Wednesday, 24 October 2012

Blogs as an indication of job satisfaction?

When was the last time you updated your blog?

Have you done anything lately that was worth blogging about?

These are all questions that have been rattling around my head recently. I've experienced it myself, I've seen it via my colleagues. When people are working on interesting stuff, focused on solving clearly defined business goals, their blogs are full of detail and insightful to read! If the business is losing or has lost direction, blogs become an attempt to stay focused and continue honing skills but slowly over time the drain of the working day drags the blog content down to just notes or, worse still, silence.

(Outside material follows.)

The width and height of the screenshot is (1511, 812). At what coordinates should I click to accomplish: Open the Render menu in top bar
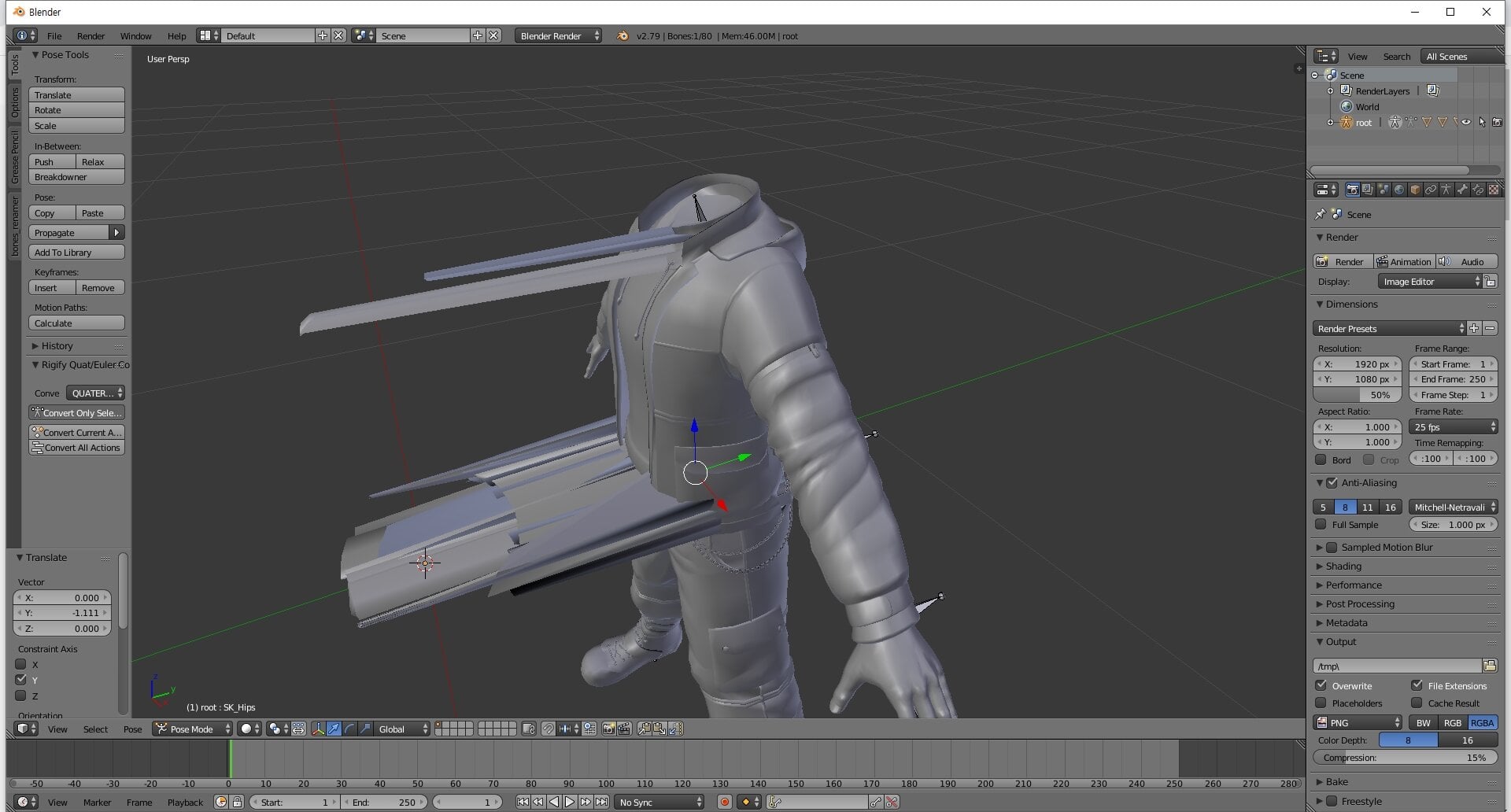coord(91,35)
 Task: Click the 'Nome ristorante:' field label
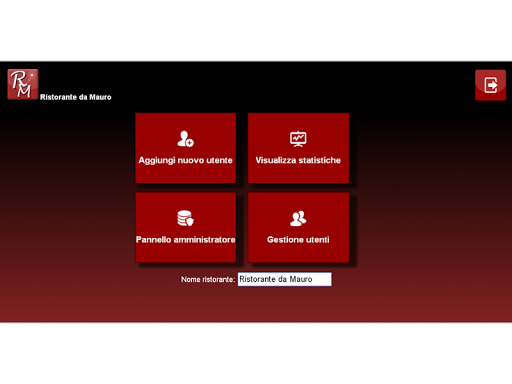pos(208,279)
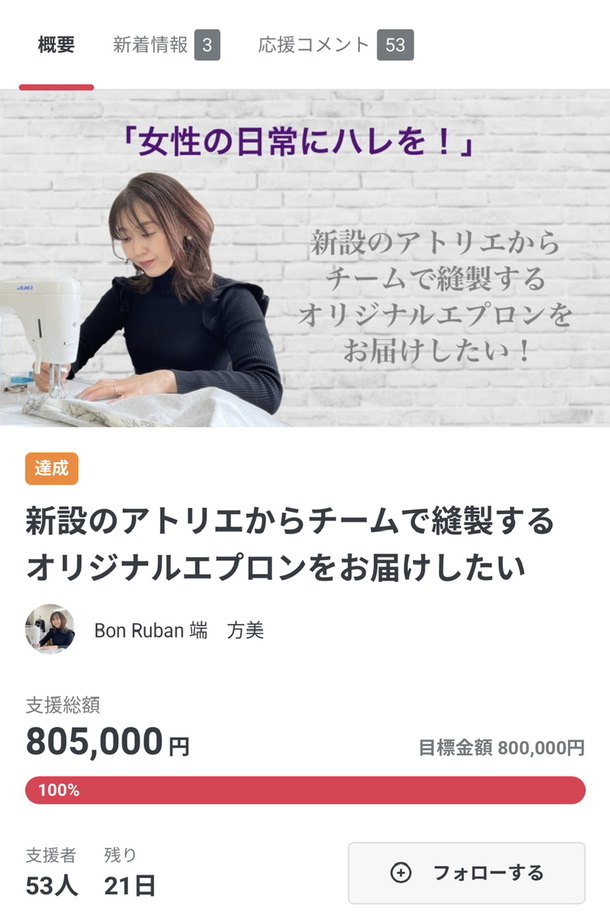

I'm beginning to see the worth of a blog as a litmus test on job satisfaction - a stagnating or random blog probably indicates a day job that is doing something similar! Many posts (regardless of the stats) probably indicates a full on and enjoyable day job focused on solving tangible business goals

There is probably a good argument that a job shouldn't define you and that you can exist out of work, but if you are a developer and you're spending at least 8 hours per day, 5 days a week doing something that is not progressing your skills and you're not enjoying, then you probably need to question what you are doing! (and the first person that you should question is your boss!)

Monday, 8 October 2012

Project Euler #24

I'm trying to start up on project Euler again, one thing I do like is that it highlights how poor some of my maths knowledge actually is. Neither school or college covered many of these algorithms; which is bit of a surprise given that I did a four year mechanical apprenticeship with applied mathematics.....still never too late to learn

So I (re)started on problem 24 which read:

A permutation is an ordered arrangement of objects. For example, 3124 is one possible permutation of the digits 1, 2, 3 and 4. If all of the permutations are listed numerically or alphabetically, we call it lexicographic order. The lexicographic permutations of 0, 1 and 2 are:

012 021 102 120 201 210

What is the millionth lexicographic permutation of the digits 0, 1, 2, 3, 4, 5, 6, 7, 8 and 9?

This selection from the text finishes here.